= Beginning of Section =

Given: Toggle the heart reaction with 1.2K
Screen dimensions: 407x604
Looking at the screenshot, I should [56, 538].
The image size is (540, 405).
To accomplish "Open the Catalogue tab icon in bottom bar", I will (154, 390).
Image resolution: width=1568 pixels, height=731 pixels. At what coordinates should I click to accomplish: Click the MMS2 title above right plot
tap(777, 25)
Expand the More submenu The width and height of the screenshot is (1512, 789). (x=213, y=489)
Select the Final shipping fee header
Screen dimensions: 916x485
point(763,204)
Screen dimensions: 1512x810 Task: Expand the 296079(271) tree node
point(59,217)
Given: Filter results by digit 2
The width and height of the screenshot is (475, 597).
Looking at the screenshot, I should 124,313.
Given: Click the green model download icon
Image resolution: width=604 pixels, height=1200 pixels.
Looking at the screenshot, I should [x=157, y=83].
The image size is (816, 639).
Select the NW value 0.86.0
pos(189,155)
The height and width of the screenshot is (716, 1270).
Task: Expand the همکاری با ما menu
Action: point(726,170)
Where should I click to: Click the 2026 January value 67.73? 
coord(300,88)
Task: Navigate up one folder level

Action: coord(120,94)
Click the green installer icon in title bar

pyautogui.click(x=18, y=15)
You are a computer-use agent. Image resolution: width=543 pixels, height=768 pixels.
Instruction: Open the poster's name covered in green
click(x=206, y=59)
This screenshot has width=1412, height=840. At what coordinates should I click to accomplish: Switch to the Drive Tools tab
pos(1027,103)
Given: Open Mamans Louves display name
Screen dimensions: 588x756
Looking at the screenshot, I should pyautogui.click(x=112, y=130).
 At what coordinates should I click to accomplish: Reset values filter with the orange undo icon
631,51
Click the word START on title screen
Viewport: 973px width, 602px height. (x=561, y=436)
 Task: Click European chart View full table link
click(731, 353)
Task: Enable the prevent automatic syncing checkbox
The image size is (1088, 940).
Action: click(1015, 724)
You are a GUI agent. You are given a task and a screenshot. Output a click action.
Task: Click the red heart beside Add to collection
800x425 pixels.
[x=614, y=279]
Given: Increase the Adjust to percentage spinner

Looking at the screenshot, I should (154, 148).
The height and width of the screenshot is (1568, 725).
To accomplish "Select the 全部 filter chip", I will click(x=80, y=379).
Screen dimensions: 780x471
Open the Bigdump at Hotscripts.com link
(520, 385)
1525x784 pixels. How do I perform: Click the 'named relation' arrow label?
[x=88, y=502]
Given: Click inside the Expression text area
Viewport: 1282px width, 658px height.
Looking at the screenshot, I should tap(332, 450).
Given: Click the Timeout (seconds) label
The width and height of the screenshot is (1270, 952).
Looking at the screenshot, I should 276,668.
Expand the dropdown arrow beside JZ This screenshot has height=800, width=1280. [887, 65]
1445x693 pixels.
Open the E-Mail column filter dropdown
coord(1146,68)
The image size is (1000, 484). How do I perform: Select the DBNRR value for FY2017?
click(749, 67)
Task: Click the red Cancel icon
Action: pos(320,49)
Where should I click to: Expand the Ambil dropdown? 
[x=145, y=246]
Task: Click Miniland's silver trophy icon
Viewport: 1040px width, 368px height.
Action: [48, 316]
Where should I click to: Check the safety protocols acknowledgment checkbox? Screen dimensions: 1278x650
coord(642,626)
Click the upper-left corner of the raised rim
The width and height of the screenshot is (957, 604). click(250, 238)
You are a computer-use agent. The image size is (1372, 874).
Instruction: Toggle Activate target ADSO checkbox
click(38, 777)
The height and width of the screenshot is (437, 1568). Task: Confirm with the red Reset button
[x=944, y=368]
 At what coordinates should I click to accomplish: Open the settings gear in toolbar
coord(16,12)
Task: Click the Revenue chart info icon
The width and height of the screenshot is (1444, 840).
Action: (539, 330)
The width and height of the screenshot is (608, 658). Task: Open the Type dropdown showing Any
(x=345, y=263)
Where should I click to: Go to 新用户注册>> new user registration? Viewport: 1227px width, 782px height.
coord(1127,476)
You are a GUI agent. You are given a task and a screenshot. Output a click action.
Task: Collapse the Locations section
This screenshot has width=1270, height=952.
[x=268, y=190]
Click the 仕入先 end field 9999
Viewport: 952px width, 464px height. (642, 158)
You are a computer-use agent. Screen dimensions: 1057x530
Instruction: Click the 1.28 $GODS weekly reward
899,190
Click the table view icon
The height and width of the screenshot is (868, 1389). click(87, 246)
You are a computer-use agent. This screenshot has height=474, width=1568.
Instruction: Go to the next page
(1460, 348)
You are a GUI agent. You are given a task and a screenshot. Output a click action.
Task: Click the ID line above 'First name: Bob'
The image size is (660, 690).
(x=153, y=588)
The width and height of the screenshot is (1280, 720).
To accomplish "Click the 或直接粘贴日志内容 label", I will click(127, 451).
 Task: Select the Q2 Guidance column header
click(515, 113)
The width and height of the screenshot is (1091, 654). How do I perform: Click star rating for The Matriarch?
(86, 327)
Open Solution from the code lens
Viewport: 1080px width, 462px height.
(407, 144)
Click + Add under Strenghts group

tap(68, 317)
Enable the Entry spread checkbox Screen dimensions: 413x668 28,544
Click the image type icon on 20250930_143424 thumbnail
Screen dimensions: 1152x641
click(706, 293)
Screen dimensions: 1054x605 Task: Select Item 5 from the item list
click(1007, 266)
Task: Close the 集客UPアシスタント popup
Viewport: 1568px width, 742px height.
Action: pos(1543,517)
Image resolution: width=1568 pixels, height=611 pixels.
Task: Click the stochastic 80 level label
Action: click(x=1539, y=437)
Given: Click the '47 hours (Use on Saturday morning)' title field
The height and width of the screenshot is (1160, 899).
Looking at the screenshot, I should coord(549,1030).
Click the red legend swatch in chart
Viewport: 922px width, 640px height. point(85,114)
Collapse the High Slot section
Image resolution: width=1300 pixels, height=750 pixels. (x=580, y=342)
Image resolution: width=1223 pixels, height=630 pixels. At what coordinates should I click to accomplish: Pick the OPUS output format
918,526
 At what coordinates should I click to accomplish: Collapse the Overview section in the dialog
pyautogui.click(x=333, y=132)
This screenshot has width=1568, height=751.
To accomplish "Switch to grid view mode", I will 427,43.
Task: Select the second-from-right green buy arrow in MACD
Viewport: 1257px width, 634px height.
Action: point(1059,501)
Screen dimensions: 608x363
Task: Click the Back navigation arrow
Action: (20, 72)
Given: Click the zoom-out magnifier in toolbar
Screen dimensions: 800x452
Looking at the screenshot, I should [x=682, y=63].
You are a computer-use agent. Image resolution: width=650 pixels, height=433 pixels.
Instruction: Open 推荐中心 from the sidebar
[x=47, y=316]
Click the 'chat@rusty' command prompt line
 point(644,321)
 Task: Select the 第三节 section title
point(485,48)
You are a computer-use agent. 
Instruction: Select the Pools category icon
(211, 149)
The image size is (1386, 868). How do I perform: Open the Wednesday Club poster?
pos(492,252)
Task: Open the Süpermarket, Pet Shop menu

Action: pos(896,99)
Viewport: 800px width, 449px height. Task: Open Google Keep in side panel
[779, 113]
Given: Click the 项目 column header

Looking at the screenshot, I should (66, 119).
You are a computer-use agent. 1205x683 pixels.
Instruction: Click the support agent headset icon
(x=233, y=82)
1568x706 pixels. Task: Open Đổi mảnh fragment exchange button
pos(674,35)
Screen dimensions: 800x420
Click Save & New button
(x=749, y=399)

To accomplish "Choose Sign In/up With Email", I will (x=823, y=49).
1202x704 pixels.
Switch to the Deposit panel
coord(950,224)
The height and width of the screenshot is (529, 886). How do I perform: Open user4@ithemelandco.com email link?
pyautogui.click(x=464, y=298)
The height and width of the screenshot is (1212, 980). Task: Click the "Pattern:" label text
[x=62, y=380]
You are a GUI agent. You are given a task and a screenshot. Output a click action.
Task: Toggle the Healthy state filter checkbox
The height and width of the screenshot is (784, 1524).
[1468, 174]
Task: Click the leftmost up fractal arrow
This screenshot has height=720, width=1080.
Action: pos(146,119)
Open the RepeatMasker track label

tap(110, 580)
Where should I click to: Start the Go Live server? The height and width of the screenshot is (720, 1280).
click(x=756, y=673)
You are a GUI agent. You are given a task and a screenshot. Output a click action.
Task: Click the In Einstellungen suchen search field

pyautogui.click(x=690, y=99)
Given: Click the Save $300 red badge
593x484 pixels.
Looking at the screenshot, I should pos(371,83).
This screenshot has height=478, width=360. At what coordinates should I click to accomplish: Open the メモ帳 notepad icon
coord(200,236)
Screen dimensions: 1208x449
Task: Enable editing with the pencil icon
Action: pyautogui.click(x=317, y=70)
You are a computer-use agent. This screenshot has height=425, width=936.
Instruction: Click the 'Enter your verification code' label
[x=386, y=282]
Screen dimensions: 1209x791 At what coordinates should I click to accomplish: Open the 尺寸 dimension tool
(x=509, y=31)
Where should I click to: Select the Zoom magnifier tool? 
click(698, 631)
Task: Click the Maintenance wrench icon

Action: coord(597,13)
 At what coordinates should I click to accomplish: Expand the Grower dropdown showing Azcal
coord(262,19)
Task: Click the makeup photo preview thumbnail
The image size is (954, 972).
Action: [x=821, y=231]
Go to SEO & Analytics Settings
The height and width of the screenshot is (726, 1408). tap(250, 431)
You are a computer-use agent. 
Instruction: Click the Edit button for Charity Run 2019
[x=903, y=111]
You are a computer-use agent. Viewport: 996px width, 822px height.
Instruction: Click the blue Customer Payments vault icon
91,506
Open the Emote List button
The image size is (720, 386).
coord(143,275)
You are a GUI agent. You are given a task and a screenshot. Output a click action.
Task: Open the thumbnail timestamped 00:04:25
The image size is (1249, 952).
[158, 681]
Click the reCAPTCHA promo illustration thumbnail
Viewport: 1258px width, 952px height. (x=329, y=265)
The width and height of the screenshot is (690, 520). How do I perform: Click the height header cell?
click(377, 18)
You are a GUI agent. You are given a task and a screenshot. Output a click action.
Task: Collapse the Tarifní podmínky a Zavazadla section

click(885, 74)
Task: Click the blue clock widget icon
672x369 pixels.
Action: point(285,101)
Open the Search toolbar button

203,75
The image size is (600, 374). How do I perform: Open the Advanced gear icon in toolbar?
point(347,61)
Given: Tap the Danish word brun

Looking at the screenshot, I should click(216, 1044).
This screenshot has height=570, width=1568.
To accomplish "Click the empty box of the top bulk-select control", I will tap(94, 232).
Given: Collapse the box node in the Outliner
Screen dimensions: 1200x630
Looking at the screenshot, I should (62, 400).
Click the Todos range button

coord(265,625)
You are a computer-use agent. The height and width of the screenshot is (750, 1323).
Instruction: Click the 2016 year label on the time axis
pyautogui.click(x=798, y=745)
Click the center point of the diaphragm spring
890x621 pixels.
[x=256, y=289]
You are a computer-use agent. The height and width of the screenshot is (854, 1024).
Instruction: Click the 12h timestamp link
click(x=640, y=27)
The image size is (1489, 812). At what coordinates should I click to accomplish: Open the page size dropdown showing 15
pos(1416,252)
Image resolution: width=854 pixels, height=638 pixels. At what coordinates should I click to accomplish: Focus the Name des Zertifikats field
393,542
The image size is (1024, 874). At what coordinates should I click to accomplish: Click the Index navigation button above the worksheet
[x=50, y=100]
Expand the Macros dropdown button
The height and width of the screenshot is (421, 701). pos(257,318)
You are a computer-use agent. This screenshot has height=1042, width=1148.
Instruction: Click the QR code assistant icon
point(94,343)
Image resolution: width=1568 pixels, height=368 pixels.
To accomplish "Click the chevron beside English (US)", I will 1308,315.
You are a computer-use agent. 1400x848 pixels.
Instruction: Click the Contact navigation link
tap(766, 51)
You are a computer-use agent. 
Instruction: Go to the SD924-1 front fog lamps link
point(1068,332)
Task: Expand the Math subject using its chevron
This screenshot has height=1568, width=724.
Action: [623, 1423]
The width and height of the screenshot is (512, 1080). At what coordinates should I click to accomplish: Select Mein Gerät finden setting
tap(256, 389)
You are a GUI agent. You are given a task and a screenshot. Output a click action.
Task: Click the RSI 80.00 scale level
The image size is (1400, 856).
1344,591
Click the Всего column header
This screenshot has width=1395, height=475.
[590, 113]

= End of Section =

■ **What is required**
When a line in the listing includes the word "will", report that line in full.

■ **Exercise solution**
To accomplish "Open the Catalogue tab icon in bottom bar", I will (154, 390).
To accomplish "Select the 全部 filter chip", I will click(x=80, y=379).
To accomplish "Click the 或直接粘贴日志内容 label", I will click(127, 451).
To accomplish "Switch to grid view mode", I will 427,43.
To accomplish "Choose Sign In/up With Email", I will (x=823, y=49).
To accomplish "Click the empty box of the top bulk-select control", I will tap(94, 232).
To accomplish "Click the chevron beside English (US)", I will 1308,315.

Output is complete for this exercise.